El Tribunal de Juicio de la Tercera Circunscripción Judicial, con asiento en Mercedes, condenó a Guillermo Nicolás Gutiérrez a 12 años de prisión por los delitos de estafa, abuso sexual con acceso carnal y coautor de extorsión. Rita Aurora Romero recibió una condena de cinco años por extorsión y fue absuelta por estafa.
En Corrientes, el Tribunal de Juicio de la Tercera Circunscripción Judicial, con asiento en Mercedes, dictó sentencia en una causa que expuso una modalidad de estafa que combina redes sociales, construcción de confianza y manipulación emocional. El fallo condenó a Guillermo Nicolás Gutiérrez a 12 años de prisión por los delitos de estafa, abuso sexual con acceso carnal y coautor de extorsión, todos bajo la modalidad de delito continuado y en concurso real. Rita Aurora Romero fue condenada a cinco años de prisión como coautora del delito de extorsión y absuelta por el delito de estafa por insuficiencia probatoria.
Según la acusación que llegó a juicio, entre octubre de 2023 y enero de 2024, los imputados crearon un perfil falso de Facebook identificado como «Rosa Vidente Espiritual Estela». A partir de allí establecieron contacto con una mujer que atravesaba una situación de vulnerabilidad emocional. La propuesta inicial se presentó como una oferta de ayuda: quienes manejaban el perfil se mostraban como una supuesta curandera capaz de realizar «curaciones espirituales» y comenzaron a solicitar dinero para sostener esos rituales.
Con el avance del vínculo, aparecieron nuevos pedidos, entre ellos el envío de imágenes y videos íntimos que, según se le indicaba a la víctima, formaban parte del supuesto tratamiento. La causa sostiene que posteriormente ese material fue utilizado para exigir nuevas transferencias económicas bajo amenazas de difusión. La investigación también concluyó que Gutiérrez utilizó ese contexto para concretar encuentros personales bajo el argumento de realizar «limpiezas espirituales», instancia en la que ocurrieron los hechos de abuso sexual por los que fue condenado.
Una de las características de este tipo de hechos es que el objetivo inicial no siempre aparece de forma evidente. En muchos casos, el contacto comienza con mensajes amables, respuestas rápidas, demostraciones de interés o promesas de resolver conflictos personales, familiares, sentimentales o de salud. El pedido económico aparece después, muchas veces acompañado por explicaciones que buscan mostrar urgencia o necesidad de continuidad del proceso ofrecido. Cuando la víctima ya entregó dinero, información privada o material sensible, el vínculo puede transformarse en una situación de presión sostenida.

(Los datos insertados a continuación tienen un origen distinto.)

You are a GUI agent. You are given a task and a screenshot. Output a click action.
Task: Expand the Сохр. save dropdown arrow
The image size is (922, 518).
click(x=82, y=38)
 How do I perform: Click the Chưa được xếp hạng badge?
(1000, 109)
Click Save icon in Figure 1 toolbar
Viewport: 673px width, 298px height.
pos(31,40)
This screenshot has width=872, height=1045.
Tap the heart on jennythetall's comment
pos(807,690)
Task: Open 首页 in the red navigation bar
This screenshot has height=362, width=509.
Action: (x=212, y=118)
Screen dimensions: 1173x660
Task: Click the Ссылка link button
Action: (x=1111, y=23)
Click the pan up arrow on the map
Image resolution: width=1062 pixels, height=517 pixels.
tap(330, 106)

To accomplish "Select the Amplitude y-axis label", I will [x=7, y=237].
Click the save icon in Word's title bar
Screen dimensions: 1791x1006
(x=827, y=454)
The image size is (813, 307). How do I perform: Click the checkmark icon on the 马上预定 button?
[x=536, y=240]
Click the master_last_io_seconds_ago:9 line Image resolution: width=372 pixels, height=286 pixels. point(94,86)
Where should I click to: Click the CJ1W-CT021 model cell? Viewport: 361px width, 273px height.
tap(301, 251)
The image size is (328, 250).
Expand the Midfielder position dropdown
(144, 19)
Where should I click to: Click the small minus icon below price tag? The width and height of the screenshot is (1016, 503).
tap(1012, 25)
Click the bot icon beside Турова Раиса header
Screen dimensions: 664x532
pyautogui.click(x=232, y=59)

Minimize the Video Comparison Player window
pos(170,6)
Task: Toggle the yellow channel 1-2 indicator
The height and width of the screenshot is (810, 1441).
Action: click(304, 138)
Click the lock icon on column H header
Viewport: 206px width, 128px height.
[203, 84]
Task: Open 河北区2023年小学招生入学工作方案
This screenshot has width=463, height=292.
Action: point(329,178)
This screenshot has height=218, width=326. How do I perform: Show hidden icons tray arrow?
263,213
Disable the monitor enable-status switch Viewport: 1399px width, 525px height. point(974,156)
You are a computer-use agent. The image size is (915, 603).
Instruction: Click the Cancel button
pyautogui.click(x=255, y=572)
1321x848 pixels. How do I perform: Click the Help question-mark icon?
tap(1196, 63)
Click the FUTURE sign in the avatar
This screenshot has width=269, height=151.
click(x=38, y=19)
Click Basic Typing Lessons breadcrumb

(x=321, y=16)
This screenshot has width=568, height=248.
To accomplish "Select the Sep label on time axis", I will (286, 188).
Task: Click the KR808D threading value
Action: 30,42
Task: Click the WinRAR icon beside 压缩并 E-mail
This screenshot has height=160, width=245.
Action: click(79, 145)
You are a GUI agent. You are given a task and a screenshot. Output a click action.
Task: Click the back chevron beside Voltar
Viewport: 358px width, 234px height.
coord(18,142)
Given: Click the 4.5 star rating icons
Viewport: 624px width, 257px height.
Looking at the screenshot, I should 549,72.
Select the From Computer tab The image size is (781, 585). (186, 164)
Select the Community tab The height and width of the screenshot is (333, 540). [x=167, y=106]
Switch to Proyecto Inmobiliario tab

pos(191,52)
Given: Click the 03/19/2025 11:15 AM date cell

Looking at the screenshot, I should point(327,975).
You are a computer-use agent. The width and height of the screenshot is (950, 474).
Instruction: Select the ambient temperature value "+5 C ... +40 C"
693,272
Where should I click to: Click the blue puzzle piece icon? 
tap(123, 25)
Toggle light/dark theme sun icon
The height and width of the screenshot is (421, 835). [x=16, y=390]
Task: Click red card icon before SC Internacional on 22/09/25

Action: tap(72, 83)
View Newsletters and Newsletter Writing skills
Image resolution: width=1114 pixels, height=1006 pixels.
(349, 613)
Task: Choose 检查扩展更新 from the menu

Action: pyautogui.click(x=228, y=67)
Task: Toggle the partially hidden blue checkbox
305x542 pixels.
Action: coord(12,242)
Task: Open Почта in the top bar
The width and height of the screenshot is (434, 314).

Las modalidades cambian, pero la lógica suele repetirse. Las redes sociales amplifican ese alcance porque reducen barreras de contacto y permiten construir identidades falsas con relativa facilidad. Especialistas y organismos de prevención suelen insistir en que uno de los principales factores de riesgo es la exposición emocional: momentos de angustia, necesidad económica, problemas familiares o búsqueda de soluciones rápidas.
La sentencia dispuso además la prisión preventiva de Gutiérrez hasta que quede firme, la continuidad del arresto domiciliario para Romero, la prohibición de contacto con la víctima y la futura incorporación del condenado al Registro de Condenados contra la Integridad Sexual una vez que la resolución quede firme.